When we think of all the benefits music lessons have to offer to develop children, we often think of a student dedicating themselves to an instrument such as the violin or the piano. However, in recent years studies have shown that the drummer’s brain is something to marvel at and that we shouldn’t give in to the drummer stereotype.

Taking drum lessons helps children develop coordination and motor skills; playing requires movement of the hands, arms, and feet. It demands different actions from your right and left hands all at the same time. Learning the drums not only help develop ambidexterity, but they can also encourage children to become comfortable in naturally uncomfortable positions.

It has been scientifically proven that drummers have a strange knack for problem-solving. Music.Mic recently compiled a group of studies that were conducted.

Researchers at Stockholm’s Karolinska Institute had drummers play a variety of different beats and then tasked them with a simple 60-problem intelligence test that tested their problem-solving skills. The drummers who scored the highest were also better able to keep a steady beat, while the more rhythmically challenged scored lower. Anyone who has attempted to hold a drum beat will feel this is obvious; figuring out how to play is problem-solving!

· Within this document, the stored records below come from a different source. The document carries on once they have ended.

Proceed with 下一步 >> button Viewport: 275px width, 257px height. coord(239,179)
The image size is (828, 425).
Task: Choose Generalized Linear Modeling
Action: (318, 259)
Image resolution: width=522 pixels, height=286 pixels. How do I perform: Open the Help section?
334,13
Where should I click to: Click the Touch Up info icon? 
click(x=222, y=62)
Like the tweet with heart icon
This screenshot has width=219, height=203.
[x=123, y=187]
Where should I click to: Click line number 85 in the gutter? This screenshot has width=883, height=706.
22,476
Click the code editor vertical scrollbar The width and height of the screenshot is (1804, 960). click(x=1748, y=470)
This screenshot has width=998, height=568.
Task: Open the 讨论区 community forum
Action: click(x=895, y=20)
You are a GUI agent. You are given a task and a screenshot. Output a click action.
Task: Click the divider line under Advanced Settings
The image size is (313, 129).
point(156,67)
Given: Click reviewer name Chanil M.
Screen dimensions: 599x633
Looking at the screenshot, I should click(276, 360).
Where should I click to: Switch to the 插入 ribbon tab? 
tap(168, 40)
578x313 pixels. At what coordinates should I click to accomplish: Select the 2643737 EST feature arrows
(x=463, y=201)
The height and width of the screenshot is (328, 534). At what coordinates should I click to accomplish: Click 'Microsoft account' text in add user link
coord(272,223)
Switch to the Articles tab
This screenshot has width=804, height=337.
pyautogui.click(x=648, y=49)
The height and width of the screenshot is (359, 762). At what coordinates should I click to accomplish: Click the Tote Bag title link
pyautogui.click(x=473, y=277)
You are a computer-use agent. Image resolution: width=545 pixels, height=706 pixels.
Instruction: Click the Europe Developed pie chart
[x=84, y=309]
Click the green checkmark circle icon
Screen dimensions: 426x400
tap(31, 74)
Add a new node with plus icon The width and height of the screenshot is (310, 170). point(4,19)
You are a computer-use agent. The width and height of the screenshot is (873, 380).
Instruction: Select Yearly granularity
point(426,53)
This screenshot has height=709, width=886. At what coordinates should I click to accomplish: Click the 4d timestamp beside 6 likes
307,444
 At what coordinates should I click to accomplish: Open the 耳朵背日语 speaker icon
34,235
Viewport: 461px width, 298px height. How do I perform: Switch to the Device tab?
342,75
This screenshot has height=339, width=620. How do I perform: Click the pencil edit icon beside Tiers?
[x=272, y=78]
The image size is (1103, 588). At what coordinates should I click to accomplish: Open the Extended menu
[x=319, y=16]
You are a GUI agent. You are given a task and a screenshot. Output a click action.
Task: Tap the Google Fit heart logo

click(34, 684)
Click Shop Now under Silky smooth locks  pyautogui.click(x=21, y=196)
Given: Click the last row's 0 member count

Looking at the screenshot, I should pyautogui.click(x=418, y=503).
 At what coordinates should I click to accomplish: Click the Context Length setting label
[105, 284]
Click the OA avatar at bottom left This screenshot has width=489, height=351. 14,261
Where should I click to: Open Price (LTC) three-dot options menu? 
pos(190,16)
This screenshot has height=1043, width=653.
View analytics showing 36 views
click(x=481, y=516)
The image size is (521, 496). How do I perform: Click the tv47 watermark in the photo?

The effects of strong rhythms also have therapeutic effects for students. Music therapists share that there are many reasons why drumming can be useful as a therapeutic tool. Drums are progressively accessible, physical, sensory, portable, socially interactive, expressive, and offer a unique aesthetic experience. A psychology professor at the University of Washington used rhythmic light and sound therapy on students. Their grades eventually improved. Similarly, a University of Texas medical researcher found it had effects comparable to Ritalin on school boys with ADD. There was a lasting boost in the boys’ IQ scores.